Saturday, September 27, 2014

The "Sunrise" Train to Jeongdongjin

Jeongdongjin is known as a "lovers" getaway place, and literally the beach swarms with young couples walking around holding hands and taking selfies and 'couple-ies'. Jeongdongjin initially became a famous attraction to couples after a very popular soap opera Moraeshigae ("Sandglass") was filmed along the beach in 1994. The story was a tragic melodrama about three friends in a time of political and civilian oppression in the 1970s and 1980s, and which incorporated the Kwangju Massacre of 1980. The film recorded peak ratings for the time, a whopping 64.5%, the third highest up to that time. After the filming and the opening of the train to Jeongdongjin in 1997 and the construction of Sunrise Park with its large sandglass in not so subtle reference to the popular soap opera, Jeongdongin beach became a popular destination for lovers in addition to sunrise-viewing enthusiasts.

The massive "Sandglass" in Jeongdongjin Sunrise Park. Every year on New Year's Day there is the ceremonial "turning of the hourglass", which signifies the progression of time and the passing of one year's revolution to the next.
I've been to Jeongdongjin several times since its opening, and was rather surprised at the rather mercenary feel of the town (in the late 1990s and very early 2000s) resulting from the huge influx of mainly weekend visitors. The trains would literally spill hundreds of people at Jeongdongjin, the final destination, and to get lodging, a person would pay extortion prices. On one particularly crowded weekend (late 1990s), the cheapest room I could find was a mosquito-infested minbak-type room off the back of a ramshackle rinky-dink house. The room was W20,000 and I couldn't even stand up, didn't have a bathroom or sink, and the linoleum was cut up and stained although clean enough. At that time, W20,000 would pay for a modest motel room for one night in most places, not a nasty hole under an eave.
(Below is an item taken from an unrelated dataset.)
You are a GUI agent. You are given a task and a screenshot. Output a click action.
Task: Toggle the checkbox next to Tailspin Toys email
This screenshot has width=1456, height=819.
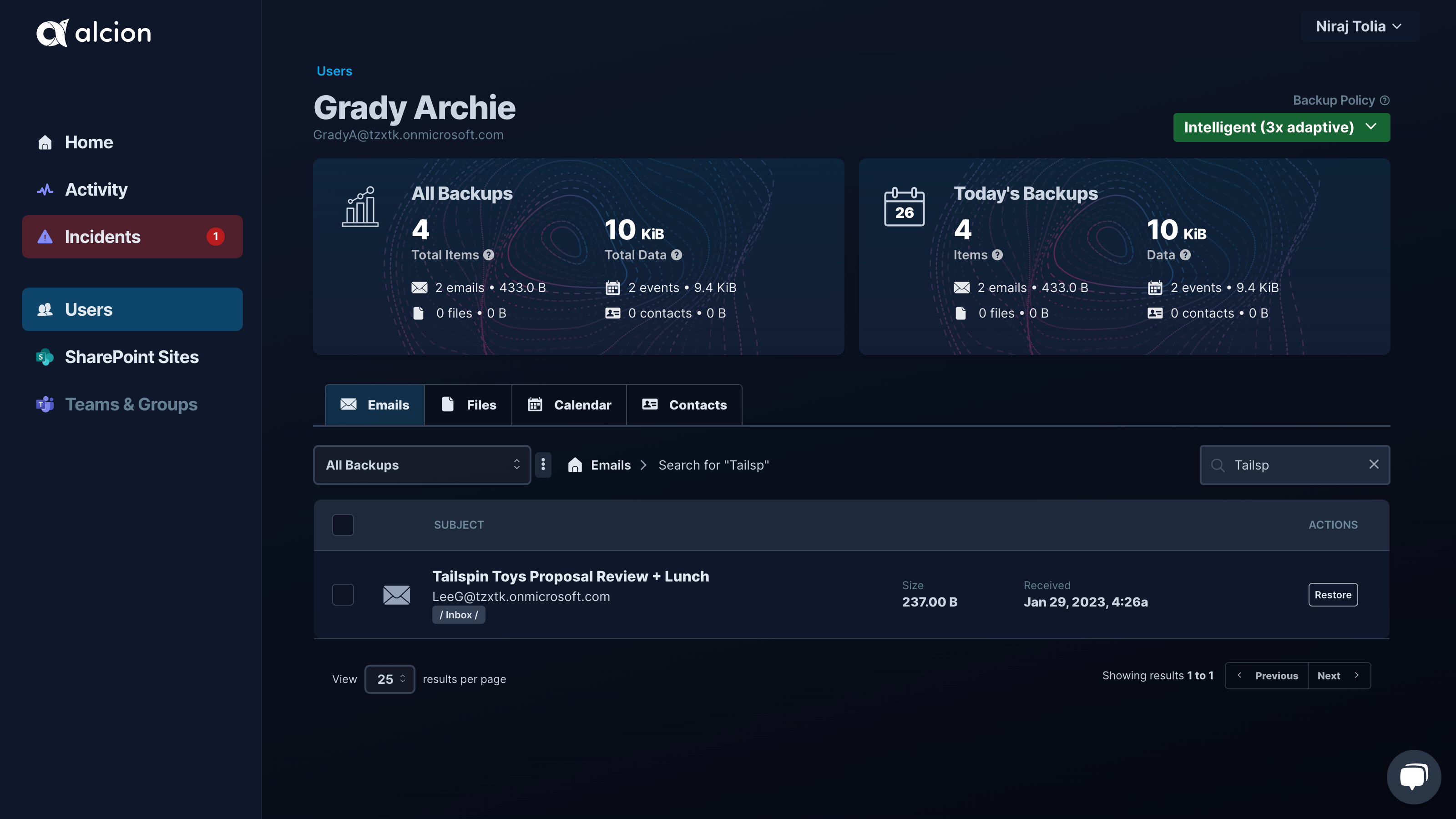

At that time also, once a person got off the train and walked through the station to the town, he or she couldn't walk back out on the beach unless having a train ticket out of Jeongdongjin, or, of course, the person would have to pay W200 (and later I think the charge went up) every time he or she walked through the station to go out on the beach. (W200 at that time was the daily rate a person paid for the basic operation of their beeper, not so small but not so significant amount either.) Glad to note that the motel prices were more reasonable this time. I also see that nasty little ramshackle house of over a decade ago, and the price charge to walk out on the beach has been dropped ... but then there is no beach access through the train station anymore. Now, there's a peddle-rail for "attracting" people to Jeongdongjin, and I'm horrified at what it's done to the beauty of the beach. It cuts people off from the beach, detracts horribly from a long sandy area to relax and read ... but oh, I do understand, there's isn't much money in offering a quiet space for people to relax and read.

All in all, Jeongdongjin is a very attractive destination for a weekend or even a day. The last train from Cheongryangri departs at 11:28pm and arrives at Jeongdongjin at 4:28am, about an hour before the current sunrise. Train tickets are currently W21,000 each way on the slow but comfortable Mungungwha train. The last train of the day returning to Cheongryangri departs at 4:40pm and arrives at Cheongryangri station at 10:14pm. A person can do quite a lot in a 24-hour period booking tickets via the Mungungwha!

So I ventured to Jeongdongjin two weekends in a row ... just as an escape from the smash of the city and as a last fling and salute to the end of summer. These pictures were actually taken on the morning of September 20, and wow what a pink-powered sunrise!

Overlooking the town is the Sun Cruise Resort & Yacht, a hotel designed to look like a cruise ship.
These orange-flamed sunrise shots were taken this morning as Dawn yawned and stretched her golden arms across the horizon to flame the world with light and warmth once again.

One thing that rather amused me as I sat on the shore listening to the gentle swish of the waves while reading my Kindle was a shrill yip from a girl. I looked up and right in front of me she occasionally gave a little yip while her boyfriend just looked at myulchi flopping on the sand at their feet. The rest of the afternoon I noticed small schools of myulchi continually being washed up on the beach, and one of the older guys who gave W15,000 boat rides would race down the beach to snag the fish before they could escape back into the sea.